# start of EXERCISE INPUT

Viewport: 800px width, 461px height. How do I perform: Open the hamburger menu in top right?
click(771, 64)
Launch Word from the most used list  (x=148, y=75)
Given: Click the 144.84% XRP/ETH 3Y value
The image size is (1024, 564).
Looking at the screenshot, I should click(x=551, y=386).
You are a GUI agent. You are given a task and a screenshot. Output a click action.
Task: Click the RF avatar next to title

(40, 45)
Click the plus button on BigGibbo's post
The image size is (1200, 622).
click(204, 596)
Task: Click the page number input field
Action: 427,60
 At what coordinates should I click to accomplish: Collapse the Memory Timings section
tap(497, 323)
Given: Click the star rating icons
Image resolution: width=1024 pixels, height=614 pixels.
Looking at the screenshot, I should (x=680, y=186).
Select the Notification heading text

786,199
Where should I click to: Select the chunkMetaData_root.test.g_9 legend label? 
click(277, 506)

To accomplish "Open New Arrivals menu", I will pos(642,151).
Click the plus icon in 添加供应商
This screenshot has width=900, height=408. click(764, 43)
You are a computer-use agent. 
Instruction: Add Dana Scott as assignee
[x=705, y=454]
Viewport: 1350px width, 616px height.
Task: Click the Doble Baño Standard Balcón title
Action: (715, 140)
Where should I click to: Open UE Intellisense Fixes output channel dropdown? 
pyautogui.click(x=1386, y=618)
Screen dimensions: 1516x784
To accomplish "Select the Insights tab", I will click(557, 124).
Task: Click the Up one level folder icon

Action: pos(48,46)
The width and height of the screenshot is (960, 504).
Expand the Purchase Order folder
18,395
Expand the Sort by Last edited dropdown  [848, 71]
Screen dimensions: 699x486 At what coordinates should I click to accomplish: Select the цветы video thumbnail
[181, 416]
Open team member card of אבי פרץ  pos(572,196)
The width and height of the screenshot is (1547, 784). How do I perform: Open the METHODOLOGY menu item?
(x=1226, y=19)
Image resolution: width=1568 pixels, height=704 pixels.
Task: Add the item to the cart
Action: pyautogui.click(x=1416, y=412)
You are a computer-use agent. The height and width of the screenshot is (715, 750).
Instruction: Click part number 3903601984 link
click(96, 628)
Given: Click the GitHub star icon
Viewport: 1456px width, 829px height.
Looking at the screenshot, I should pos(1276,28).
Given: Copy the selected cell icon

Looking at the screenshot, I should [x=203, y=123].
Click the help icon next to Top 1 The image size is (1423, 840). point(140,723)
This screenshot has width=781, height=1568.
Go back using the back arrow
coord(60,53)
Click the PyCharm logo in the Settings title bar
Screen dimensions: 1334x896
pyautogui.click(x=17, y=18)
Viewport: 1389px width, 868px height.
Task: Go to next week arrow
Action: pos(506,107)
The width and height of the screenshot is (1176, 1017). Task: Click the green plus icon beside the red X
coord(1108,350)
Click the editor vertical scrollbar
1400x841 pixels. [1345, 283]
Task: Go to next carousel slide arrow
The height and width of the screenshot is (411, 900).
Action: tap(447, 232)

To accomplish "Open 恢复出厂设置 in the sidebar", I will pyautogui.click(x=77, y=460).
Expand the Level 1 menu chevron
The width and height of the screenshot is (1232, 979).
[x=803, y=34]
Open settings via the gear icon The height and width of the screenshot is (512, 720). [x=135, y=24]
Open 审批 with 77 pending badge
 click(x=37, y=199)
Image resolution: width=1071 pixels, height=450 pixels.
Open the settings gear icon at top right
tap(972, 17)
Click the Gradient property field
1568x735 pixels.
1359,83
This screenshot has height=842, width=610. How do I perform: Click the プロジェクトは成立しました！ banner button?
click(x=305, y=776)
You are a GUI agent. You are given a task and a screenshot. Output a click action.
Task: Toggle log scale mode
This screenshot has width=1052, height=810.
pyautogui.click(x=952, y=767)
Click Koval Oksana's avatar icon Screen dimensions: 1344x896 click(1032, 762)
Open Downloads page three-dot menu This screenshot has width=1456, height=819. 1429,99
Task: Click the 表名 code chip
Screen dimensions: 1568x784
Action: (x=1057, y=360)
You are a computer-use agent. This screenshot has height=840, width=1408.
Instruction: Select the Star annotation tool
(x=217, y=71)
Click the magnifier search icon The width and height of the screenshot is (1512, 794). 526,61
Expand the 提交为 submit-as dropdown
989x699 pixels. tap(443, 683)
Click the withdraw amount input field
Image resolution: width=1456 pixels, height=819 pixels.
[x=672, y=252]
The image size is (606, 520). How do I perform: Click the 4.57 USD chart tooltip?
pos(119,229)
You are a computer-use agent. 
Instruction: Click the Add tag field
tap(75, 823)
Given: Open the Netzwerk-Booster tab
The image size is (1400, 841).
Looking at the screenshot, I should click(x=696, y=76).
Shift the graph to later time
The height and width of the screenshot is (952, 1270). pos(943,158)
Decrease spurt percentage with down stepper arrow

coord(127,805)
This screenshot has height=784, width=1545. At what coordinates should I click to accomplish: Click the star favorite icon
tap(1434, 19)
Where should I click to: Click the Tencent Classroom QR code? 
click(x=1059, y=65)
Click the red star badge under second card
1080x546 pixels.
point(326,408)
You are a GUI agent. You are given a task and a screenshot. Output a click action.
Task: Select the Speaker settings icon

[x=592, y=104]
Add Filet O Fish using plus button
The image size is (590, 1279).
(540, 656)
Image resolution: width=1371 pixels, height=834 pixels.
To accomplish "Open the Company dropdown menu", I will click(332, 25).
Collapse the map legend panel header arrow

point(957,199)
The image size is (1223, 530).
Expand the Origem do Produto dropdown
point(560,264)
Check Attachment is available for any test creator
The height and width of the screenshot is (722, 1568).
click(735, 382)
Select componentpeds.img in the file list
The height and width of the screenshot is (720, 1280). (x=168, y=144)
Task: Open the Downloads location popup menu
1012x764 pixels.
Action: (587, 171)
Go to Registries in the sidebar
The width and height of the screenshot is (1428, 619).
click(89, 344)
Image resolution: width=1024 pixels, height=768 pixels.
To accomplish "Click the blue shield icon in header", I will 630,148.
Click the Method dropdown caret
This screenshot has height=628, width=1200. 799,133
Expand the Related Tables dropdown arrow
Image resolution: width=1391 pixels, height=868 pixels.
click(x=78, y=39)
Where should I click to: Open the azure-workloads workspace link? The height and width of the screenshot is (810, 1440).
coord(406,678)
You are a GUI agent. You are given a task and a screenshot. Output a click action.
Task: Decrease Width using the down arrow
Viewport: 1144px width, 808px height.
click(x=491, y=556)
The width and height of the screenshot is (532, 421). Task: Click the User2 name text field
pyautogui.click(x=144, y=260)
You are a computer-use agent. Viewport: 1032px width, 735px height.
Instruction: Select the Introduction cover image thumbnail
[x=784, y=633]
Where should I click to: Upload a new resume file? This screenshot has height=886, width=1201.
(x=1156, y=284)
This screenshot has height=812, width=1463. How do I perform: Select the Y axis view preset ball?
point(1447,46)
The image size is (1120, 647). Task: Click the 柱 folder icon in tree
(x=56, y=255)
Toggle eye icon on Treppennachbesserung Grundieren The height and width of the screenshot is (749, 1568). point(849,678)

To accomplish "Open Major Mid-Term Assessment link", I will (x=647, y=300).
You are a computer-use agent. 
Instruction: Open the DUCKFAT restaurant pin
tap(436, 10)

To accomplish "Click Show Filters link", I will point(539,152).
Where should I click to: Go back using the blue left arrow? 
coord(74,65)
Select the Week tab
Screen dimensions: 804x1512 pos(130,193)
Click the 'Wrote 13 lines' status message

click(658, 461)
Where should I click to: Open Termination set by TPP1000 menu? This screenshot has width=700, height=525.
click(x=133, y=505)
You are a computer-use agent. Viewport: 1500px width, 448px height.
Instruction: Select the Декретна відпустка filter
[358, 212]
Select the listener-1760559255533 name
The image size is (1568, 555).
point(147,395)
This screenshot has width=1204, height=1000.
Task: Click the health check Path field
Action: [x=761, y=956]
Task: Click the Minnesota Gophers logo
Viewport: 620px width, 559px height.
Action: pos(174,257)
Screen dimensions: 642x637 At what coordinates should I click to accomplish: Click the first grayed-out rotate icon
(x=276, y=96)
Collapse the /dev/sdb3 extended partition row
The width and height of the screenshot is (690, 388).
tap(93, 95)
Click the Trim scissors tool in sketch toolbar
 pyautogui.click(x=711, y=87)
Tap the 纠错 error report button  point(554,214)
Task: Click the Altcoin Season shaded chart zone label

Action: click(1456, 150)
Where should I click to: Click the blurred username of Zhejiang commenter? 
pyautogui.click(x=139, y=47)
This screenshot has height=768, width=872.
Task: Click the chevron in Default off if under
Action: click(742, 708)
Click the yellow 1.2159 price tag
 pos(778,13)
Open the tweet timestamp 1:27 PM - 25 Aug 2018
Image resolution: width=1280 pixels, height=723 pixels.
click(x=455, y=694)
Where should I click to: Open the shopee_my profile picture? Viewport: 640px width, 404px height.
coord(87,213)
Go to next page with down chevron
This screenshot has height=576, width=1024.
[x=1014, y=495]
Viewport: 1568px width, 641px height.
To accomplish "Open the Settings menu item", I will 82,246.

# end of EXERCISE INPUT

STATED GOAL — Extract the rows, starting at the line that contains "You are a computer-use agent. Viewport: 1500px" and ending at the last line of the rows, and reproduce every line unchanged.

EXERCISE RESULT —
You are a computer-use agent. Viewport: 1500px width, 448px height.
Instruction: Select the Декретна відпустка filter
[358, 212]
Select the listener-1760559255533 name
The image size is (1568, 555).
point(147,395)
This screenshot has width=1204, height=1000.
Task: Click the health check Path field
Action: [x=761, y=956]
Task: Click the Minnesota Gophers logo
Viewport: 620px width, 559px height.
Action: pos(174,257)
Screen dimensions: 642x637 At what coordinates should I click to accomplish: Click the first grayed-out rotate icon
(x=276, y=96)
Collapse the /dev/sdb3 extended partition row
The width and height of the screenshot is (690, 388).
tap(93, 95)
Click the Trim scissors tool in sketch toolbar
 pyautogui.click(x=711, y=87)
Tap the 纠错 error report button  point(554,214)
Task: Click the Altcoin Season shaded chart zone label

Action: click(1456, 150)
Where should I click to: Click the blurred username of Zhejiang commenter? 
pyautogui.click(x=139, y=47)
This screenshot has height=768, width=872.
Task: Click the chevron in Default off if under
Action: click(742, 708)
Click the yellow 1.2159 price tag
 pos(778,13)
Open the tweet timestamp 1:27 PM - 25 Aug 2018
Image resolution: width=1280 pixels, height=723 pixels.
click(x=455, y=694)
Where should I click to: Open the shopee_my profile picture? Viewport: 640px width, 404px height.
coord(87,213)
Go to next page with down chevron
This screenshot has height=576, width=1024.
[x=1014, y=495]
Viewport: 1568px width, 641px height.
To accomplish "Open the Settings menu item", I will 82,246.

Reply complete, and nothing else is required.